Filcams Cgil sulle guardie giurate aggredite al Garibaldi: “Situazione insostenibile, sarà aperto un tavolo in Prefettura”

Filcams Cgil sulle guardie giurate aggredite al Garibaldi: “Situazione insostenibile, sarà aperto un tavolo in Prefettura”

CATANIA – È diventato insostenibile per le guardie giurate – che non sono pubblici ufficiali – gestire la continua violenza in corsia e servono interventi mirati: ad affermarlo è Filcams Cgil alla luce della recente aggressione a due guardie giurate al Pronto Soccorso dell’ospedale Garibaldi Centro.

Queste ultime, secondo quanto emerge, erano intervenute per difendere il personale sanitario minacciato dall’accompagnatore di un paziente. “Non siamo di fronte a un fatto isolato”, si legge nella nota del sindacato, “ma a una situazione che si ripete“.

Le criticità nei Pronto Soccorso sono evidenti e riguardano anche l’utilizzo improprio della guardie particolari giurate” che “non sono pubblici ufficiali e non dispongono dei poteri delle Forze dell’Ordine”. È, dunque, un rischio “collocarle in prima linea nella gestione di situazioni ad alta tensione, come dimostra quanto accaduto”.

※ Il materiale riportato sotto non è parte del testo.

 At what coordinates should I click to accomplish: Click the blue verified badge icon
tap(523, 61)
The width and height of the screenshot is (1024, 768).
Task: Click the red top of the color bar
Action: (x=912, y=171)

Fortunatamente i due aggrediti non sono gravi, hanno riportato ferite ritenute guaribili in dieci giorni, ma il punto resta la mancanza di interventi correttivi e indicazioni operative chiare.

“Per queste ragioni sarà richiesta con urgenza l’apertura di un tavolo alla Prefettura di Catania, affinché sia affrontata in modo strutturale l’emergenza che riguarda il settore della vigilanza privata negli ospedali”.